As can be seen, this mapping is quite interesting:

  • Whenever we find the value PROD TYPE in the source, we need to map it to _T in the target. This is easy.

  • But the next one is a … regular expression with a capture group. Basically, it says that whatever is between the beginning and the end of the cell should be copied over to the target, i.e. an implicit mapping…

From the above, we can learn two things:

  • Mappings don’t necessarily map simple values to another; sometimes, it can be a complex regular expression, with one or more capture groups.

  • Mappings need to be executed in order. In the example above, if the regular expression was executed first, PROD TYPE would never be matched to _T.

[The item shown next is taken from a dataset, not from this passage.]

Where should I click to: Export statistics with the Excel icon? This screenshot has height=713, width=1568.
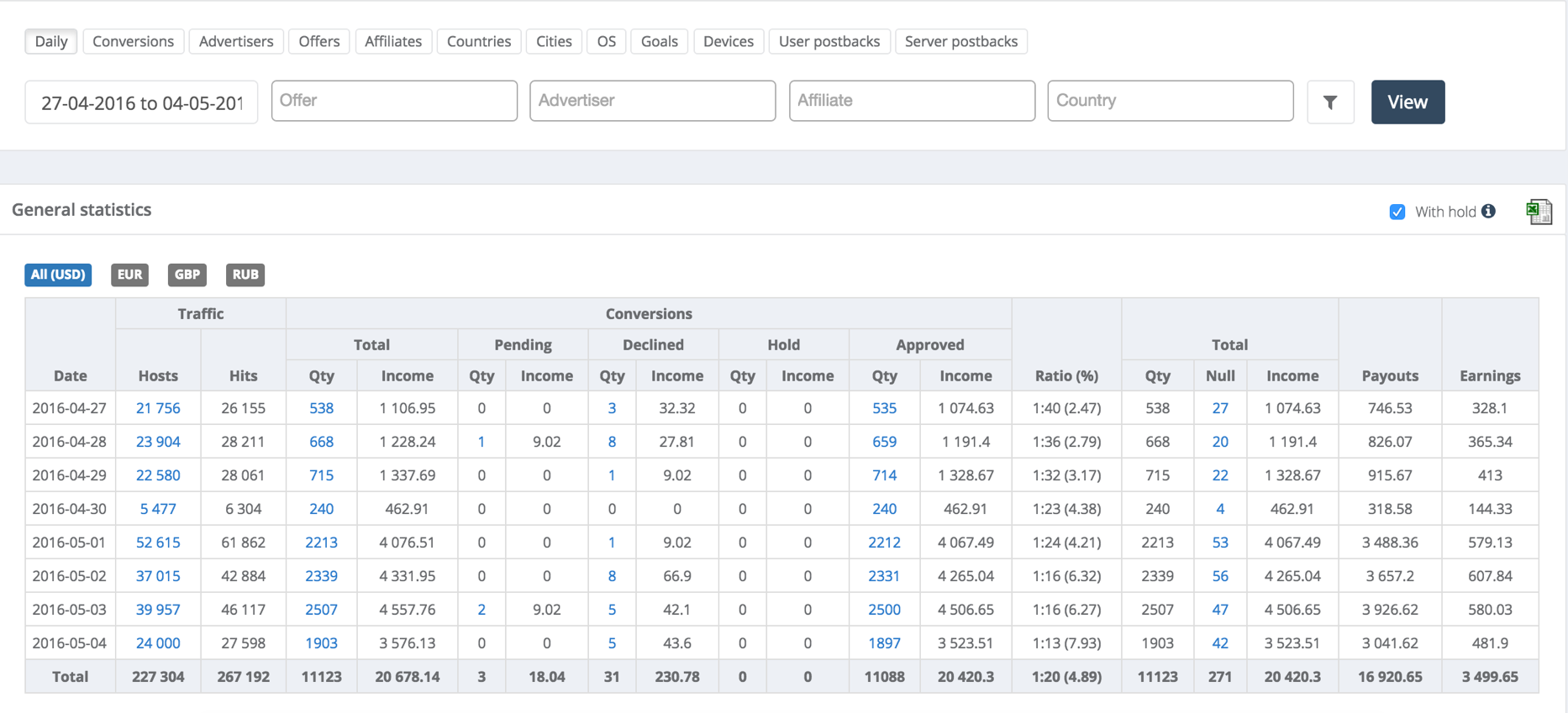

At this stage, it is also worth noting that SDMX allows mapping N components in the source to N components in the target (for example, 2 components in the source to 6 components in the target). This type of mapping is available via the multiple_component_maps property. The objects returned are similar to the objects returned by component_maps except that the source and target properties, as well as their values, allow a list of values instead of a single one.

Reformatting Dates

We still need to map one component, i.e. ACTIVITY_DATE. For this, we need to use a date pattern. Such mapping types are available via the date_maps property:

for m in rm.date_maps:
    print(m)
    # Output example:
    # PatternMap(source='ACTIVITY_DATE', target='TIME_PERIOD', pattern='MM/dd/yyyy', frequency='M')

Here, we need to parse the date using the supplied pattern, MM/dd/yyyy, i.e., dates like 12/25/2013. Once this is done, we need to format them to SDMX reporting periods of monthly frequency (i.e., 2013-12 in this example). Such operations can be achieved using Python strptime and strftime provided by the datetime module.

We have now mapped the 5 components in the source to the 7 components in the target, thereby completing the work needed for this tutorial.

Summary

In this tutorial, we have created a client to retrieve metadata from the SDMX Global Registry, and we have used the get_mapping and get_code_map methods to retrieve mapping definitions.

This tutorial only scratches the surface of what SDMX mappings can do. Nevertheless, we now have a good idea of how pysdmx can help write SDMX mapping code in Python.